**SOURCE:**
==*==

Great Lakes forests represent a good experimental system for performing such an assessment. White-tailed deer (Odocoileus virginianus) numbers in this region dramatically increased in the absence of gray wolf predation, and the subsequent increased deer herbivory has had significant negative impacts on forest sapling growth and forb biodiversity (Anderson and Loucks 1979; Alverson et al. 1988; Augustine and Frelich 1998; Rooney and Waller 2003; Côte et al. 2004; White 2012). Density-mediated effects following wolf recolonization also appear to be weak or non-existent in these mainland forests (DelGiudice et al. 2009; Rooney and Anderson 2009), marking a stark contrast with the Rocky Mountain, Isle Royale, and African savanna systems.

==*==

**SET TASK 1:** According to the passage on Great Lakes forests, under what circumstance did white-tailed deer numbers in the region increase dramatically?
**SET TASK 2:** For each statement, decide whether the passage on Great Lakes forests supports it, and answer yes or no with the deciding words quoted from it. (a) Increased deer herbivory has harmed forest sapling growth. (b) After wolf recolonization, density-mediated effects in the mainland forests have been strong. (c) In this respect, the Great Lakes forests resemble the Isle Royale system.
**SET TASK 3:** Retype the passage on Great Lakes forests from "Great Lakes forests" up to and including "African savanna systems.".

**DATA PROVIDED:**

==*==

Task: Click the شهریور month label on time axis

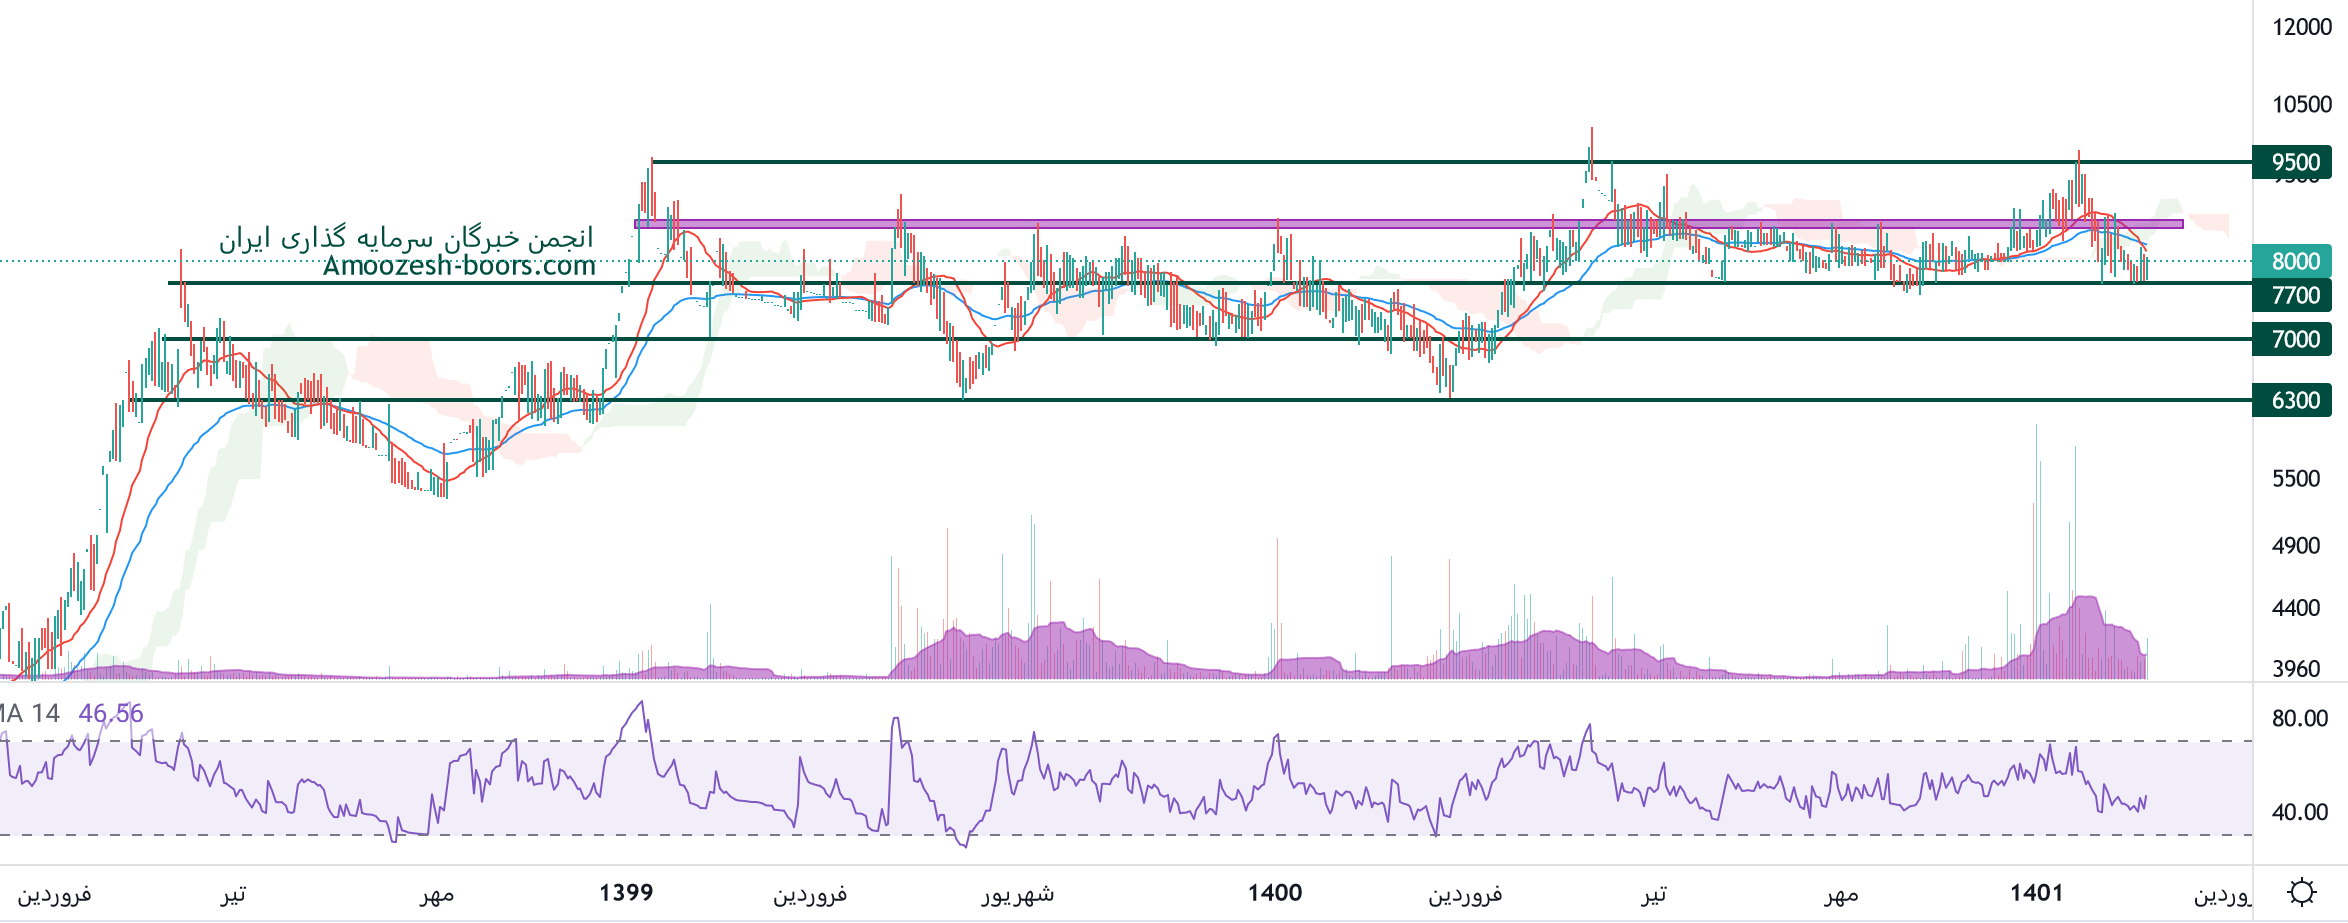Action: [1018, 893]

==*==

**WRITTEN SOLUTION 1:** In the absence of gray wolf predation.

**WRITTEN SOLUTION 2:**
(a) Yes: "significant negative impacts on forest sapling growth and forb biodiversity"
(b) No: "appear to be weak or non-existent in these mainland forests"
(c) No: "marking a stark contrast with the Rocky Mountain, Isle Royale, and African savanna systems"

**WRITTEN SOLUTION 3:**
Great Lakes forests represent a good experimental system for performing such an assessment. White-tailed deer (Odocoileus virginianus) numbers in this region dramatically increased in the absence of gray wolf predation, and the subsequent increased deer herbivory has had significant negative impacts on forest sapling growth and forb biodiversity (Anderson and Loucks 1979; Alverson et al. 1988; Augustine and Frelich 1998; Rooney and Waller 2003; Côte et al. 2004; White 2012). Density-mediated effects following wolf recolonization also appear to be weak or non-existent in these mainland forests (DelGiudice et al. 2009; Rooney and Anderson 2009), marking a stark contrast with the Rocky Mountain, Isle Royale, and African savanna systems.